What you need to know:
- The Law Society of Kenya boss is fighting many battles in court, office and on social media.
- Mr Havi has announced that he will run for the Westlands parliamentary seat in next year's polls.
We know that Law Society of Kenya (LSK) President Nelson Havi was admitted to the bar in 2003 at the age of 25.
We are, however, not sure if or when he was admitted to a bar, though a video he released in August 2019 — in which he showed his whisky bottle opening ritual — illustrated that he is a man who knows his drink and his way around a bar.
And as things stand, the man who heads Kenya’s bar association might be in need of a stiff drink in a bar. A leadership row is fermenting at LSK that made him a guest of the State on Tuesday.
An altercation at the LSK headquarters on Monday did not age too well as it resulted in the society’s embattled CEO, Ms Mercy Wambua, filing an assault complaint against Mr Havi.
Through a court order, Mr Havi managed to stop the State corkscrew from opening the bottle of prosecution upon him — and not everyone toasted to that, at least not the Director of Public Prosecutions who issued a statement to complain about that order.
Mr Havi had in a TV interview later that day revealed that he had a staggering number of problems: That LSK accounts are still under the control of former leaders; that there are senior figures in the Jubilee administration who are bent on derailing the operations of the society and that he was being handled by police two jurisdictions away from where the LSK offices are, among other things.
He painted a picture of problems pouring in barrels since he took over as the LSK boss in March 2020.
“We are running the law society insofar as our responsibilities are concerned, but we do not have access to the (bank) accounts,” he lamented.
If the law is an ass, one might argue that Mr Havi as the head of the lawyers’ society needs reinforced hind legs to help him have the legendary kick of an ass.
He needs it because it appears that his detractors are growing in number and determination every day. When he is not fighting for his turf at LSK, he is squaring it out with one person or another on Twitter.
Sometimes, he is trying to be a catalyst for political change, just like Argentine revolutionary Che Guevara, with a green military-type suit to boot.
However, some observers think Che set the bar so high that Mr Havi’s aping attempt only ended with him causing a mere storm in a tea cup and earning the moniker Chai (Tea) Guevara in the process. It is a nickname he took in his stride, calling himself as much when he tweeted a photo of him taking tea last December.
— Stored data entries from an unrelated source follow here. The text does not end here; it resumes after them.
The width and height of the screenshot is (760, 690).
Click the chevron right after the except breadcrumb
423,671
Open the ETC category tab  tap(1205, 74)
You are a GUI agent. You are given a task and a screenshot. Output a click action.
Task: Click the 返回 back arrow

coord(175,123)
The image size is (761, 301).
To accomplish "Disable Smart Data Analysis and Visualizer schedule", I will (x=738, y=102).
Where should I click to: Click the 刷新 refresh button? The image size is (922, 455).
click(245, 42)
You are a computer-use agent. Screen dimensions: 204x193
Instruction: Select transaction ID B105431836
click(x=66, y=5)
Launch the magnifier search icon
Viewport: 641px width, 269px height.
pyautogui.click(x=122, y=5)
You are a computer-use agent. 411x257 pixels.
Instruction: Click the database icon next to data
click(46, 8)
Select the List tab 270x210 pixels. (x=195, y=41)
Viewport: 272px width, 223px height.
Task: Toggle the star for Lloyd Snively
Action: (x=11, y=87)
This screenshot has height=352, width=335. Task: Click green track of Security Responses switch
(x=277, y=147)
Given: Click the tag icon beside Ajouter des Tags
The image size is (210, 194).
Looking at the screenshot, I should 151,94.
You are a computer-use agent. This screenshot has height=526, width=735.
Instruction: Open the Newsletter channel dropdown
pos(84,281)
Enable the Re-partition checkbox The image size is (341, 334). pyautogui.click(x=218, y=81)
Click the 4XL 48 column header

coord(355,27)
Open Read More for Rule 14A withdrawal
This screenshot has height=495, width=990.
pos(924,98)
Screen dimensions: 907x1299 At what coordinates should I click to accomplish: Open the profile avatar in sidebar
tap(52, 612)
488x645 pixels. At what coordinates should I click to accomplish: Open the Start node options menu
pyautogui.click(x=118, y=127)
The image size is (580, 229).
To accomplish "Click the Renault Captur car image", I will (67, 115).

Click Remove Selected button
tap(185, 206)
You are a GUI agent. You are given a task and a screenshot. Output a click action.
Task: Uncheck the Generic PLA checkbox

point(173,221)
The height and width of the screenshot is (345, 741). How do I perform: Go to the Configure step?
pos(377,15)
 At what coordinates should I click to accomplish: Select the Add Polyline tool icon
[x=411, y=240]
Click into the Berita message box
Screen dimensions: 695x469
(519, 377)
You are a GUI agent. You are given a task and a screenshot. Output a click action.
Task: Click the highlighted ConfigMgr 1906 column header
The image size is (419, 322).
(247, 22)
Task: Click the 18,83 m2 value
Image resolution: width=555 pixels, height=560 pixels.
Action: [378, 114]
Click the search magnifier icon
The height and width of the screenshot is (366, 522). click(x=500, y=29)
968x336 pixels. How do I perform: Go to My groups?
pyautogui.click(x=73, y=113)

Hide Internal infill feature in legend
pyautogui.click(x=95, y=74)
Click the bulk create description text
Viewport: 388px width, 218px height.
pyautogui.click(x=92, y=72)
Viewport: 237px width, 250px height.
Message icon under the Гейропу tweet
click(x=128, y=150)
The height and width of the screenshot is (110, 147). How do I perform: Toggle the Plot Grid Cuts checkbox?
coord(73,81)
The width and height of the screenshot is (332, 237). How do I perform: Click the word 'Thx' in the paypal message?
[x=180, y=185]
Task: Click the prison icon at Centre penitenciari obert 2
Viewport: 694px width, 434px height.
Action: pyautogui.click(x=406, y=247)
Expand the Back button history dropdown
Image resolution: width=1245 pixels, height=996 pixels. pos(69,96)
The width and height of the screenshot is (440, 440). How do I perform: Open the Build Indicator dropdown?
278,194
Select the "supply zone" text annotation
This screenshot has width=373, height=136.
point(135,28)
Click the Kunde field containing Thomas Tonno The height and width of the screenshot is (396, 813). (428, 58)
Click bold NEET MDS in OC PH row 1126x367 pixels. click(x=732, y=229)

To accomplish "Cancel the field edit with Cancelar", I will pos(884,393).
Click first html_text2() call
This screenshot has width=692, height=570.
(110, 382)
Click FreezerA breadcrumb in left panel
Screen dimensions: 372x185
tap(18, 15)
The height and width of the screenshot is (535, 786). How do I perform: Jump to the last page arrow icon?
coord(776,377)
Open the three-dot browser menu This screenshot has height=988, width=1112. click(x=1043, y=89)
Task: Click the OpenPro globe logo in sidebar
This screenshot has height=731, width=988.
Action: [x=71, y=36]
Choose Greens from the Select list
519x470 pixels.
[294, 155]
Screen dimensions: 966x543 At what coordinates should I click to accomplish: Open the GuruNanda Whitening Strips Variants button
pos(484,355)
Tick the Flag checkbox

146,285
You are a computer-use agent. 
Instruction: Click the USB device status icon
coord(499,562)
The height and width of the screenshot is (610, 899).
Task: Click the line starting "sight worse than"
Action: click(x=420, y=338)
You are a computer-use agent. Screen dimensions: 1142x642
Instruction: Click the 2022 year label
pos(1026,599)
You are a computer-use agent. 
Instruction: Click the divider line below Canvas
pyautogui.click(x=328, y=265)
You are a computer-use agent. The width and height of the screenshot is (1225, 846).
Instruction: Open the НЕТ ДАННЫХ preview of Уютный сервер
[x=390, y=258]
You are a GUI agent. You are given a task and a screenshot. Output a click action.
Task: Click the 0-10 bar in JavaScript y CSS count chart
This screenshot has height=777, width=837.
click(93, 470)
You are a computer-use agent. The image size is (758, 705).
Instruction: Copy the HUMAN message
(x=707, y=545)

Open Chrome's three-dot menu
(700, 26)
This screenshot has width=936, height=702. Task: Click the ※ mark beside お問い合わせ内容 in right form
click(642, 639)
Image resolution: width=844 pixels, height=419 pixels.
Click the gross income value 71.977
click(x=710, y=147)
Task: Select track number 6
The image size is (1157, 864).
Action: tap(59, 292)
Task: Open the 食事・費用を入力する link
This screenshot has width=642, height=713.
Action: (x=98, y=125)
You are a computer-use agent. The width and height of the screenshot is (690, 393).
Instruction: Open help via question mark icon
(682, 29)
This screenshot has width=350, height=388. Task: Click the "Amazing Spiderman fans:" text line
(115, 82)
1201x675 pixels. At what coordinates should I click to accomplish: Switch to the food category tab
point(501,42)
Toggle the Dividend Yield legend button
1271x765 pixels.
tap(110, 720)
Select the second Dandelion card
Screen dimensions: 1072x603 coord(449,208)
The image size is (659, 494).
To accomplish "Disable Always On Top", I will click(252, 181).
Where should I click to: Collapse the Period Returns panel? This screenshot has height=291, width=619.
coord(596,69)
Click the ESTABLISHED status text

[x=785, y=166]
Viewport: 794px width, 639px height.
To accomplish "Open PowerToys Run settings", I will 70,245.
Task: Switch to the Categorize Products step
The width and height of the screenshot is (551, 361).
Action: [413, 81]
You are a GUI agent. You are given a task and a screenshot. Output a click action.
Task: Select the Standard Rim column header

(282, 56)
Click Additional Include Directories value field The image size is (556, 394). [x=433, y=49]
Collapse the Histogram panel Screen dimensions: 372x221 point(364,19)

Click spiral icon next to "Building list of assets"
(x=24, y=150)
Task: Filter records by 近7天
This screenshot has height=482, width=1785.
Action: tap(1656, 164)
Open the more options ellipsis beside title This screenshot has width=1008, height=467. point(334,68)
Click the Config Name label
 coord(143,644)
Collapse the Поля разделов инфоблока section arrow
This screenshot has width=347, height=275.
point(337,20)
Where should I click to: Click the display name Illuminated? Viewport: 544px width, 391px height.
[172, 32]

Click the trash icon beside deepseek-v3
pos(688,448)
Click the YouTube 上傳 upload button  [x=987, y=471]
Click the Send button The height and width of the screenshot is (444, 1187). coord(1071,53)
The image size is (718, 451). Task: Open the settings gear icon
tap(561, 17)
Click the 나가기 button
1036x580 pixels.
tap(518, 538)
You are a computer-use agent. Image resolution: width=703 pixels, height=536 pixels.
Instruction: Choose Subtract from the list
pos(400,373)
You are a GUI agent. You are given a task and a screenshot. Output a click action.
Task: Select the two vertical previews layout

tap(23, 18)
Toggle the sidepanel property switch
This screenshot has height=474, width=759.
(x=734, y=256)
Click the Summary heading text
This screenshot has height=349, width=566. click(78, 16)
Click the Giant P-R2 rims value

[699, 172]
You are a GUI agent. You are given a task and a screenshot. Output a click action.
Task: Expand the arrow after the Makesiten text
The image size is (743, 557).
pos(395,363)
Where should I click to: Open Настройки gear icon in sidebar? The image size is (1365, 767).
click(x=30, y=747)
Speaking of tweets, hardly a day passes before Mr Havi lands a kick or two on someone on the social media platform. On Wednesday, for instance, he was aiming at the Federation of Women Lawyers (Fida): “Fida Kenya is a big shame to legal profession in Kenya. In the eyes of this organisation, everything is perceived from the prism of the female genitalia and not the brain.”
Two days earlier, he was warring with ODM secretary-general Edwin Sifuna and it degenerated into threats of physical harm and forceful breaking of voices. A spirited warrior on Twitter, Mr Havi has used the platform to tackle Babu Owino, Njeri Thorne, Robert Alai, to name but a tot.
Mr Havi lost his father during post-election clashes in 1992 and his mother revealed last year that Havi, her second born son, pursued law so that he could prosecute his father’s killers.
With his term ending in February 2022, and with his sights set on vying for the Westlands MP seat next year, he is on course towards replicating the stories of former LSK bosses like Mutula Kilonzo, Amos Wako, Paul Muite, and Okong’o’Mogeni who later became legislators.
Will that bring him closer to getting justice for his father?
Among the Maragoli, the Luhya sub-tribe Mr Havi comes from, there is the folk tale told about Nunda, a cat that was welcomed by an old man as a tiny, timid feline but grew into a 12-headed monster that swallowed everything in the world, including the old man who adopted it.
But the man’s son had escaped and returned to cut all of Nunda’s 12 heads and eventually freed all the people and livestock it had swallowed.
Mr Havi isn’t exactly fighting the Nunda in folklore but he has many fights in his hands: Fights against the government and its BBI law amendment process said to be a road to peaceful polls; fights for the control of LSK and fights against real and perceived enemies online. It won’t take long to know who will bottle the other.